-- begin INPUT ROWS --

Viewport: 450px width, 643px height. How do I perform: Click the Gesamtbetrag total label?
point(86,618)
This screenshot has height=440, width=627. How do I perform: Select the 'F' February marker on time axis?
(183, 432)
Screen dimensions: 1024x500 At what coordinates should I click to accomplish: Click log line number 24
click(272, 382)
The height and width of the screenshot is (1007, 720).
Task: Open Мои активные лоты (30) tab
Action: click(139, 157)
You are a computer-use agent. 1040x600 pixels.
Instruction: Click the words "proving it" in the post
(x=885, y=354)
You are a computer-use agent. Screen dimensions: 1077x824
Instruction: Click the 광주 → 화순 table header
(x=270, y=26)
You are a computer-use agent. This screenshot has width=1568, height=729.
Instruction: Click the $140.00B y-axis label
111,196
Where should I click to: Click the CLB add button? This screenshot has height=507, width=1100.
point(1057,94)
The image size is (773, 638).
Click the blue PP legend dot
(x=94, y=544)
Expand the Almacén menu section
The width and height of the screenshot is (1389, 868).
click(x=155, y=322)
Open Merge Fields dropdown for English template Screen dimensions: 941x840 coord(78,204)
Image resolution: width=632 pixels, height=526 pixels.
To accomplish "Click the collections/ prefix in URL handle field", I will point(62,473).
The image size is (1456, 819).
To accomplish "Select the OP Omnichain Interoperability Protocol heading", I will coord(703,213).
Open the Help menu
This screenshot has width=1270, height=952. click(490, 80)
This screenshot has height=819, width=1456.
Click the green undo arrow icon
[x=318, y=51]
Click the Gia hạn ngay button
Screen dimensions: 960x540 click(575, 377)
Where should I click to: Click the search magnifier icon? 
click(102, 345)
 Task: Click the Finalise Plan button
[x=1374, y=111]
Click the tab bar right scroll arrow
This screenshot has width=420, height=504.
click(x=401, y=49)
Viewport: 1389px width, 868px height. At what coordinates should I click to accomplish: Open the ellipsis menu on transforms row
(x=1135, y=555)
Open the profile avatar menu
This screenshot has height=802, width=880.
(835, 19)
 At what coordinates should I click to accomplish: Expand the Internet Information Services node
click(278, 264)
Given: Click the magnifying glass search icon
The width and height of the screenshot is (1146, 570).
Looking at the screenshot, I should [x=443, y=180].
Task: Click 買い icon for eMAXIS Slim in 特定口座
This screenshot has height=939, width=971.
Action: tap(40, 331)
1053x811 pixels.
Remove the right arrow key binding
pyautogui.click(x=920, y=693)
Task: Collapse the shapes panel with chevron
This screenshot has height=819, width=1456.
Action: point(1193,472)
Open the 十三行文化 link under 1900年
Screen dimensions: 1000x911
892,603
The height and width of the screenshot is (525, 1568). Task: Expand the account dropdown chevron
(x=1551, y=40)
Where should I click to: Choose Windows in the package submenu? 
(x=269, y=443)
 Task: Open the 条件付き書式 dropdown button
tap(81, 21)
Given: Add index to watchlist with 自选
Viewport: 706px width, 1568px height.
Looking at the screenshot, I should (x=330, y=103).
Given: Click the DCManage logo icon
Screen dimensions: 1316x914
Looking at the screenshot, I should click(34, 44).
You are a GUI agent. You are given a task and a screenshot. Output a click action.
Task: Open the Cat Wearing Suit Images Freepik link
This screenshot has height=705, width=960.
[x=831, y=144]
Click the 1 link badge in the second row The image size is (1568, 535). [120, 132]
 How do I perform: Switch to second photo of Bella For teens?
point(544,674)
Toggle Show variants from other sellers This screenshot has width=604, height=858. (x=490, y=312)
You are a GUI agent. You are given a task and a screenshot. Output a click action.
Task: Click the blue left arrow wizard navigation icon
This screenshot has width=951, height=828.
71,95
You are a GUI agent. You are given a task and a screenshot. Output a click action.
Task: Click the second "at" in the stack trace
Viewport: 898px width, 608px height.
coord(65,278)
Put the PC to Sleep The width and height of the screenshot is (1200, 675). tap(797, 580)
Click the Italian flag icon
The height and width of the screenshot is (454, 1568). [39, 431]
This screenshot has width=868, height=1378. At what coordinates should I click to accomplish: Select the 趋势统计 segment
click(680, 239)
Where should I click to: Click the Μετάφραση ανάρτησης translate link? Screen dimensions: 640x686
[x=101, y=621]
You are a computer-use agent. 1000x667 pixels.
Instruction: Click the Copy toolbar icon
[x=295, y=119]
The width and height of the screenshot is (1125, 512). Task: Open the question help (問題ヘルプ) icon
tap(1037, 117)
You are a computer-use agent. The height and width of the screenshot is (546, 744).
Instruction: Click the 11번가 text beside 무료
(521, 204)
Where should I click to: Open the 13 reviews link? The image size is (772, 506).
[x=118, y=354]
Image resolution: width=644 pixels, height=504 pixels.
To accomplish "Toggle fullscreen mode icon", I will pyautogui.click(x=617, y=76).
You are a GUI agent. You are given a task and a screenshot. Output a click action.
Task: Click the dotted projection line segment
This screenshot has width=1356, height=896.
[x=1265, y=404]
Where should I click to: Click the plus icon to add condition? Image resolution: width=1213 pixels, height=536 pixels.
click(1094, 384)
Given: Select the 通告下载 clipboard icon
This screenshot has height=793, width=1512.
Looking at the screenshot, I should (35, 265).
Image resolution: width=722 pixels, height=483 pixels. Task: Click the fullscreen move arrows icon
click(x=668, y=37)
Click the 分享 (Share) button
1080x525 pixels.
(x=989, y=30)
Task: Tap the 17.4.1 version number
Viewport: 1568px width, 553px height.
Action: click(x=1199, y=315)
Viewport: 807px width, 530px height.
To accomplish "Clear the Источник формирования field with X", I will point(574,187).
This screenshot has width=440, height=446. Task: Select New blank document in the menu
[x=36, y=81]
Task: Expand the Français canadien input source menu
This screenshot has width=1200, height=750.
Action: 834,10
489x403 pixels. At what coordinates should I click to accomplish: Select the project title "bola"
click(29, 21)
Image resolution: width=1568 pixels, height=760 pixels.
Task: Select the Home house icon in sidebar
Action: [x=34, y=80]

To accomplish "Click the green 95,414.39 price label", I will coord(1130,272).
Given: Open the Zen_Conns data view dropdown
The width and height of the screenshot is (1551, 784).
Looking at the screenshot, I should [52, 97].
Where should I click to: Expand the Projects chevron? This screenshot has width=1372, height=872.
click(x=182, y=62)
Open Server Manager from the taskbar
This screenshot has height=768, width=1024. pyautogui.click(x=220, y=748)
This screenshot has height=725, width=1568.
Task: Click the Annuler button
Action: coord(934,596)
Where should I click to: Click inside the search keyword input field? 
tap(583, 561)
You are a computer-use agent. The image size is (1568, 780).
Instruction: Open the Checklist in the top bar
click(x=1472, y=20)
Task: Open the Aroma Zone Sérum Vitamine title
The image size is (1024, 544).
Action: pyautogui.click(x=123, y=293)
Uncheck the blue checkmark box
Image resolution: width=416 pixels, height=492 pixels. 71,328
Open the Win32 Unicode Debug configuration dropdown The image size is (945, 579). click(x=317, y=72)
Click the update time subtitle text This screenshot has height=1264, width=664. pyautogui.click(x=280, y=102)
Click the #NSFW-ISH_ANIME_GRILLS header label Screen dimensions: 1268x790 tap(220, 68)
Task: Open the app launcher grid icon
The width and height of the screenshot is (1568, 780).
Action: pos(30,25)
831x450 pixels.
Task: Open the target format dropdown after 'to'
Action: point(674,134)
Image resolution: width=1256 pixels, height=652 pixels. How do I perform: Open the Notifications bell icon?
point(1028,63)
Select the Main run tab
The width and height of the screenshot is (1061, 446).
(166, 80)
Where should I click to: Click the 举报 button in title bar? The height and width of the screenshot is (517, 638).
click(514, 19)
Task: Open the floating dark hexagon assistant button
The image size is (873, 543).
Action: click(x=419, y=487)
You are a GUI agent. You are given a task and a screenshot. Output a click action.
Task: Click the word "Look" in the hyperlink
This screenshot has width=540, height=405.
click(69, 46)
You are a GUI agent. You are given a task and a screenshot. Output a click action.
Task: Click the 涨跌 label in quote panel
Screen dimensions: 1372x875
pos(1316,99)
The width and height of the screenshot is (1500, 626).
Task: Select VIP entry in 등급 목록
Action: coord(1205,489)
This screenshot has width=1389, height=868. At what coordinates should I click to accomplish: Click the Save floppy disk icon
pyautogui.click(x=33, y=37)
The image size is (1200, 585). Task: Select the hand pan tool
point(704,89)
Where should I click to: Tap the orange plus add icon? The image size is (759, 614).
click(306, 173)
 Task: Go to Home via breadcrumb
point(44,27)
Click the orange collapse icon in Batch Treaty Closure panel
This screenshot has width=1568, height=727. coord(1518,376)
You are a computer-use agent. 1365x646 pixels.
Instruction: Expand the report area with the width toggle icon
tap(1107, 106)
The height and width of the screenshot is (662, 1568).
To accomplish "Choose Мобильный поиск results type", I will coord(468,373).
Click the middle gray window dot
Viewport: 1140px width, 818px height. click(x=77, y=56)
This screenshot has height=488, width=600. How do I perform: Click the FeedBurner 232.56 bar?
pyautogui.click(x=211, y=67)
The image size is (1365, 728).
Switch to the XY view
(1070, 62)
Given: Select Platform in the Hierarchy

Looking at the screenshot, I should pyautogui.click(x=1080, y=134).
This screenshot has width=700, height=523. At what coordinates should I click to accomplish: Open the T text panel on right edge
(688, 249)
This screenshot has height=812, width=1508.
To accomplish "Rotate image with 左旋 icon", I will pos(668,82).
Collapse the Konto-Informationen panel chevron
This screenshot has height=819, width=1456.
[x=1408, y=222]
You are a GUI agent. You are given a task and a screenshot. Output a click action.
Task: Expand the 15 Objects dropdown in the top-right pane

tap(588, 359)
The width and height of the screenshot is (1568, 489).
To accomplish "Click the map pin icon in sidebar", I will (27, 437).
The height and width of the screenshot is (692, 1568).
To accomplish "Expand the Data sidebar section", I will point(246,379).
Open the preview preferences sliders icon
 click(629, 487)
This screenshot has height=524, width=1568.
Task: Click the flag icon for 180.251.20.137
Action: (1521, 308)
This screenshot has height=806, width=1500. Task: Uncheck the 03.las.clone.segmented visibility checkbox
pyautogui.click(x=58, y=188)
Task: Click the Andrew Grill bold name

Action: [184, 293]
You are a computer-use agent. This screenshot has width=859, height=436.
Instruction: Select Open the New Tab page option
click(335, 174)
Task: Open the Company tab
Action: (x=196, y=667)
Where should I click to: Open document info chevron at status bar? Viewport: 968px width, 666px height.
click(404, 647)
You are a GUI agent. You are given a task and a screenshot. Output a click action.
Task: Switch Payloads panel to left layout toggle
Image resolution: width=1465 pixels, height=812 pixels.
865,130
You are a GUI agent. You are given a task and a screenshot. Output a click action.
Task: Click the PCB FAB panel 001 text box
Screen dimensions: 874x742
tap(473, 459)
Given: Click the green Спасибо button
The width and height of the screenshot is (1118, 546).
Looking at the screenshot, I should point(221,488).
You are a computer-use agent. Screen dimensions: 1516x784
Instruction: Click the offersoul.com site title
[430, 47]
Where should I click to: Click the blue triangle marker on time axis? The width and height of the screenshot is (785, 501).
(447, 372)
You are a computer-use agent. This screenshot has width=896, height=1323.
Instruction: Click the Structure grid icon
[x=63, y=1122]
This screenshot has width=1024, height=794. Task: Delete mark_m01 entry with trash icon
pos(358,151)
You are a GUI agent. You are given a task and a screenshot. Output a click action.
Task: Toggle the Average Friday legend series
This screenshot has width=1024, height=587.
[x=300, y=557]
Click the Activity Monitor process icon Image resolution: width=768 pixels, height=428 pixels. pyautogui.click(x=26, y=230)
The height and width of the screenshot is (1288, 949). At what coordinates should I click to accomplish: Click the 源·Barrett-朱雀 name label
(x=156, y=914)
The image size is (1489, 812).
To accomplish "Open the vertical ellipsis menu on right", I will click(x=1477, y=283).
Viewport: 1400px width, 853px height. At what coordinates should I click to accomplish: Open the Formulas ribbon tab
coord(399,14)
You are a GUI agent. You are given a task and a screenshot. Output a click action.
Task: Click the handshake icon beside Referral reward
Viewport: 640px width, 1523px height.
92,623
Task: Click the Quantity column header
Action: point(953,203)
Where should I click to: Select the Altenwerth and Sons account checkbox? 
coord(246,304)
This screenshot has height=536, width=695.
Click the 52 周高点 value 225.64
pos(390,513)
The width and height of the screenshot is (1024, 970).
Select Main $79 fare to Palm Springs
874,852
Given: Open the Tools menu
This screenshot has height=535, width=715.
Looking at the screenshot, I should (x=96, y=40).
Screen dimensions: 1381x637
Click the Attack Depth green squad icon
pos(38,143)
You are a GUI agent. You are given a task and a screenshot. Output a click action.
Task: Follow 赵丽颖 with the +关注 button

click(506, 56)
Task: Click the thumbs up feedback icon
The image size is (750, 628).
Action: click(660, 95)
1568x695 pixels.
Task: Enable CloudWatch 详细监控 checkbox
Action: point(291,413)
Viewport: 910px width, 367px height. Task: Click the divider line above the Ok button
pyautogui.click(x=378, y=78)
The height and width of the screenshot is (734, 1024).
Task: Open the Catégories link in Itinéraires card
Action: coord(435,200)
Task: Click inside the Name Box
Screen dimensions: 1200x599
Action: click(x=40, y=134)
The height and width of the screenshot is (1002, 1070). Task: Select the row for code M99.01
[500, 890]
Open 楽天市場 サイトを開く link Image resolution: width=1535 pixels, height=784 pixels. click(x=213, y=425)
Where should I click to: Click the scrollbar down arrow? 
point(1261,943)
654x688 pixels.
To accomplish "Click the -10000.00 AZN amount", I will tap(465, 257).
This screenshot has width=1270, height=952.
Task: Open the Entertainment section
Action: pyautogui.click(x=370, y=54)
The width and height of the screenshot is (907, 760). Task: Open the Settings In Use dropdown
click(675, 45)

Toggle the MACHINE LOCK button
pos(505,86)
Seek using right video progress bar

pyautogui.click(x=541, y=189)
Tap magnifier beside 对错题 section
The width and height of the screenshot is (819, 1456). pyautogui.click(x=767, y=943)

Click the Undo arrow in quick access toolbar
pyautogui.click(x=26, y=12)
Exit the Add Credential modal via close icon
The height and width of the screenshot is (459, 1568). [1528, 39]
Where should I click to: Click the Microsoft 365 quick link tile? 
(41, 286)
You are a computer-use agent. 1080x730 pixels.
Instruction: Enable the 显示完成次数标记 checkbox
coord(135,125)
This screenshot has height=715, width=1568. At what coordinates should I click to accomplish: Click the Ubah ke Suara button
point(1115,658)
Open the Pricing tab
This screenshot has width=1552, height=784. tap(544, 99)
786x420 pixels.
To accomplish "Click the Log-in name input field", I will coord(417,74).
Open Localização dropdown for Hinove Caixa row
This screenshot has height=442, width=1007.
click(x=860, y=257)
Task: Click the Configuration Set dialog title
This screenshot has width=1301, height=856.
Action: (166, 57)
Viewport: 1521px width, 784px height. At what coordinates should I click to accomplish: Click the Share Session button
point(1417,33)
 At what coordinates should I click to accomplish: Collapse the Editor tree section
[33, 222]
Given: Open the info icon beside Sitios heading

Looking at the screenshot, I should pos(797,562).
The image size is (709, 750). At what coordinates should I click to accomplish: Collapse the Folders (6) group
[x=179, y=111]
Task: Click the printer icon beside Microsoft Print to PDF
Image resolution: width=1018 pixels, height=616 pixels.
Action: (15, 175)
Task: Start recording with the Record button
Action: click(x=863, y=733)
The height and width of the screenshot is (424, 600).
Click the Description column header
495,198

-- end INPUT ROWS --

Set out the listing from the line containing "Uncheck the blue checkmark box" through the line containing "Click the update" as a Markdown table with columns No. and Line, numbering each row and skipping blank lines.

FINISHED EXERCISE:
| No. | Line |
|---|---|
| 1 | Uncheck the blue checkmark box |
| 2 | Image resolution: width=416 pixels, height=492 pixels. 71,328 |
| 3 | Open the Win32 Unicode Debug configuration dropdown The image size is (945, 579). click(x=317, y=72) |
| 4 | Click the update time subtitle text This screenshot has height=1264, width=664. pyautogui.click(x=280, y=102) |